Work instruction: Retype the records exactly.

[Stored items]
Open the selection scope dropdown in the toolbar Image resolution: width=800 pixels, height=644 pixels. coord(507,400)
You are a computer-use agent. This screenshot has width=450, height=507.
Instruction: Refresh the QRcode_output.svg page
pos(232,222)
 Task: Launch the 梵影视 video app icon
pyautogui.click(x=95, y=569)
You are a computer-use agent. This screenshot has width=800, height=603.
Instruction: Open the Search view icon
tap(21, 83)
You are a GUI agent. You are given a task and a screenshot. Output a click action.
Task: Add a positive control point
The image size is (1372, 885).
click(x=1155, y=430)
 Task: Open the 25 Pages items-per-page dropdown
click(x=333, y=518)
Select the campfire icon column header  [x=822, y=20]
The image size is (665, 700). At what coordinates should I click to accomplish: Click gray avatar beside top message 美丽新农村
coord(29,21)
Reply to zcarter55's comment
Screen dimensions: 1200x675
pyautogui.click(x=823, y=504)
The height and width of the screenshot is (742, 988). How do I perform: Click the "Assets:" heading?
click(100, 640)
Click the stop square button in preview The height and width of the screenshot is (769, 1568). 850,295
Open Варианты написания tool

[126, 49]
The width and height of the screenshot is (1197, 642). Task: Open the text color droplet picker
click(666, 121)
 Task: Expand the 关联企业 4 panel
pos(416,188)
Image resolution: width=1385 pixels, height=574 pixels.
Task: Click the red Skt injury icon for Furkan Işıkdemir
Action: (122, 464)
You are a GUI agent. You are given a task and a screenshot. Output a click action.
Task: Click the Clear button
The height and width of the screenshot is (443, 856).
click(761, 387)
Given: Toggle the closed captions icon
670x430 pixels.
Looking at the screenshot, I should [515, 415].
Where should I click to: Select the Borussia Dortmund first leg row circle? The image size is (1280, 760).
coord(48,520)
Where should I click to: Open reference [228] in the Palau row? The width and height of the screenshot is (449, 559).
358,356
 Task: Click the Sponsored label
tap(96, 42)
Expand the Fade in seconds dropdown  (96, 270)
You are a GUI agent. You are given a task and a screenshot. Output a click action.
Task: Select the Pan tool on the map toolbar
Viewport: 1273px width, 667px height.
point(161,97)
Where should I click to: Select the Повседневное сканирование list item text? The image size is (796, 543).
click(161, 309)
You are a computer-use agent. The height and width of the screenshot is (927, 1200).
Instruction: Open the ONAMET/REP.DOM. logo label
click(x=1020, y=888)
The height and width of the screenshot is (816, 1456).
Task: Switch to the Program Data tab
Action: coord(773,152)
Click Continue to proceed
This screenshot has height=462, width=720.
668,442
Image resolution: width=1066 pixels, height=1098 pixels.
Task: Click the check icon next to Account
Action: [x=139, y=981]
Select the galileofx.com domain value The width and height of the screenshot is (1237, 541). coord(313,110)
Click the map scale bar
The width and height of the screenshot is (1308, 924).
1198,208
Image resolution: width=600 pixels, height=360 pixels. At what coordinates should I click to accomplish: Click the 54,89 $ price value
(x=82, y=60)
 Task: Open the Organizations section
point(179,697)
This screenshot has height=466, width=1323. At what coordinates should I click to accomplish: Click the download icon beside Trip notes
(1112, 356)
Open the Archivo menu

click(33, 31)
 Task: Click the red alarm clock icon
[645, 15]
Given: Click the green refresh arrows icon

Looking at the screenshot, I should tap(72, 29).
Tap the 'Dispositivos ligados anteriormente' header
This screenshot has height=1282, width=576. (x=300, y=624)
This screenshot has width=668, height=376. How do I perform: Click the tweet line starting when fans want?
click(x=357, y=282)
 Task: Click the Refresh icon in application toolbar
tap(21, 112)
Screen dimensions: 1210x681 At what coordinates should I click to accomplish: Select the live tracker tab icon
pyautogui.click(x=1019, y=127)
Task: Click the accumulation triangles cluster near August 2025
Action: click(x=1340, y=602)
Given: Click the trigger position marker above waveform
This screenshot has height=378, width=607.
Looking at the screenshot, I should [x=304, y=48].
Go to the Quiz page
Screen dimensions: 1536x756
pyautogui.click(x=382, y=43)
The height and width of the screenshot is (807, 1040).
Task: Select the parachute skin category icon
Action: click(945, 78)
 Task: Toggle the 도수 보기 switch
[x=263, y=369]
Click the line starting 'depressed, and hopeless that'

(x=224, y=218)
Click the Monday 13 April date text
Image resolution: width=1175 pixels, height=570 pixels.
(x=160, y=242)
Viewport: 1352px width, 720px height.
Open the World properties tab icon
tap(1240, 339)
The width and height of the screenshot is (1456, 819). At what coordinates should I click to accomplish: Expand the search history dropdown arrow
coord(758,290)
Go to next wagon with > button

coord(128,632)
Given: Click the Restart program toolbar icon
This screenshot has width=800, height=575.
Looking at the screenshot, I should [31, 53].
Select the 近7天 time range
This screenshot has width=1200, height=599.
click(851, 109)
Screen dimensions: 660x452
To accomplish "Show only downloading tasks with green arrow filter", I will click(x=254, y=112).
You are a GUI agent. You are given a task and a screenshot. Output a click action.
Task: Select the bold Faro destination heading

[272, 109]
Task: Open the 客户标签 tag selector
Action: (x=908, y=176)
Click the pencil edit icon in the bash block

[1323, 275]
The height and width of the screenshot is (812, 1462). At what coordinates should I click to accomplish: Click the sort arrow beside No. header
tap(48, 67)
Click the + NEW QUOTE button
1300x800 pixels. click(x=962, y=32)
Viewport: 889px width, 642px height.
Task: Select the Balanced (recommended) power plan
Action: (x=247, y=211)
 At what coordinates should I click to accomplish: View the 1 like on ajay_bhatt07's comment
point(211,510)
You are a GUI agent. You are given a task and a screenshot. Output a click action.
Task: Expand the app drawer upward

Result of the task:
Open the selection scope dropdown in the toolbar Image resolution: width=800 pixels, height=644 pixels. coord(507,400)
You are a computer-use agent. This screenshot has width=450, height=507.
Instruction: Refresh the QRcode_output.svg page
pos(232,222)
 Task: Launch the 梵影视 video app icon
pyautogui.click(x=95, y=569)
You are a computer-use agent. This screenshot has width=800, height=603.
Instruction: Open the Search view icon
tap(21, 83)
You are a GUI agent. You are given a task and a screenshot. Output a click action.
Task: Add a positive control point
The image size is (1372, 885).
click(x=1155, y=430)
 Task: Open the 25 Pages items-per-page dropdown
click(x=333, y=518)
Select the campfire icon column header  [x=822, y=20]
The image size is (665, 700). At what coordinates should I click to accomplish: Click gray avatar beside top message 美丽新农村
coord(29,21)
Reply to zcarter55's comment
Screen dimensions: 1200x675
pyautogui.click(x=823, y=504)
The height and width of the screenshot is (742, 988). How do I perform: Click the "Assets:" heading?
click(100, 640)
Click the stop square button in preview The height and width of the screenshot is (769, 1568). 850,295
Open Варианты написания tool

[126, 49]
The width and height of the screenshot is (1197, 642). Task: Open the text color droplet picker
click(666, 121)
 Task: Expand the 关联企业 4 panel
pos(416,188)
Image resolution: width=1385 pixels, height=574 pixels.
Task: Click the red Skt injury icon for Furkan Işıkdemir
Action: (122, 464)
You are a GUI agent. You are given a task and a screenshot. Output a click action.
Task: Click the Clear button
The height and width of the screenshot is (443, 856).
click(761, 387)
Given: Toggle the closed captions icon
670x430 pixels.
Looking at the screenshot, I should [515, 415].
Where should I click to: Select the Borussia Dortmund first leg row circle? The image size is (1280, 760).
coord(48,520)
Where should I click to: Open reference [228] in the Palau row? The width and height of the screenshot is (449, 559).
358,356
 Task: Click the Sponsored label
tap(96, 42)
Expand the Fade in seconds dropdown  (96, 270)
You are a GUI agent. You are given a task and a screenshot. Output a click action.
Task: Select the Pan tool on the map toolbar
Viewport: 1273px width, 667px height.
point(161,97)
Where should I click to: Select the Повседневное сканирование list item text? The image size is (796, 543).
click(161, 309)
You are a computer-use agent. The height and width of the screenshot is (927, 1200).
Instruction: Open the ONAMET/REP.DOM. logo label
click(x=1020, y=888)
The height and width of the screenshot is (816, 1456).
Task: Switch to the Program Data tab
Action: coord(773,152)
Click Continue to proceed
This screenshot has height=462, width=720.
668,442
Image resolution: width=1066 pixels, height=1098 pixels.
Task: Click the check icon next to Account
Action: [x=139, y=981]
Select the galileofx.com domain value The width and height of the screenshot is (1237, 541). coord(313,110)
Click the map scale bar
The width and height of the screenshot is (1308, 924).
1198,208
Image resolution: width=600 pixels, height=360 pixels. At what coordinates should I click to accomplish: Click the 54,89 $ price value
(x=82, y=60)
 Task: Open the Organizations section
point(179,697)
This screenshot has height=466, width=1323. At what coordinates should I click to accomplish: Click the download icon beside Trip notes
(1112, 356)
Open the Archivo menu

click(33, 31)
 Task: Click the red alarm clock icon
[645, 15]
Given: Click the green refresh arrows icon

Looking at the screenshot, I should tap(72, 29).
Tap the 'Dispositivos ligados anteriormente' header
This screenshot has height=1282, width=576. (x=300, y=624)
This screenshot has width=668, height=376. How do I perform: Click the tweet line starting when fans want?
click(x=357, y=282)
 Task: Click the Refresh icon in application toolbar
tap(21, 112)
Screen dimensions: 1210x681 At what coordinates should I click to accomplish: Select the live tracker tab icon
pyautogui.click(x=1019, y=127)
Task: Click the accumulation triangles cluster near August 2025
Action: click(x=1340, y=602)
Given: Click the trigger position marker above waveform
This screenshot has height=378, width=607.
Looking at the screenshot, I should [x=304, y=48].
Go to the Quiz page
Screen dimensions: 1536x756
pyautogui.click(x=382, y=43)
The height and width of the screenshot is (807, 1040).
Task: Select the parachute skin category icon
Action: click(945, 78)
 Task: Toggle the 도수 보기 switch
[x=263, y=369]
Click the line starting 'depressed, and hopeless that'

(x=224, y=218)
Click the Monday 13 April date text
Image resolution: width=1175 pixels, height=570 pixels.
(x=160, y=242)
Viewport: 1352px width, 720px height.
Open the World properties tab icon
tap(1240, 339)
The width and height of the screenshot is (1456, 819). At what coordinates should I click to accomplish: Expand the search history dropdown arrow
coord(758,290)
Go to next wagon with > button

coord(128,632)
Given: Click the Restart program toolbar icon
This screenshot has width=800, height=575.
Looking at the screenshot, I should [31, 53].
Select the 近7天 time range
This screenshot has width=1200, height=599.
click(851, 109)
Screen dimensions: 660x452
To accomplish "Show only downloading tasks with green arrow filter", I will click(x=254, y=112).
You are a GUI agent. You are given a task and a screenshot. Output a click action.
Task: Select the bold Faro destination heading

[272, 109]
Task: Open the 客户标签 tag selector
Action: (x=908, y=176)
Click the pencil edit icon in the bash block

[1323, 275]
The height and width of the screenshot is (812, 1462). At what coordinates should I click to accomplish: Click the sort arrow beside No. header
tap(48, 67)
Click the + NEW QUOTE button
1300x800 pixels. click(x=962, y=32)
Viewport: 889px width, 642px height.
Task: Select the Balanced (recommended) power plan
Action: (x=247, y=211)
 At what coordinates should I click to accomplish: View the 1 like on ajay_bhatt07's comment
point(211,510)
You are a GUI agent. You are given a task and a screenshot. Output a click action.
Task: Expand the app drawer upward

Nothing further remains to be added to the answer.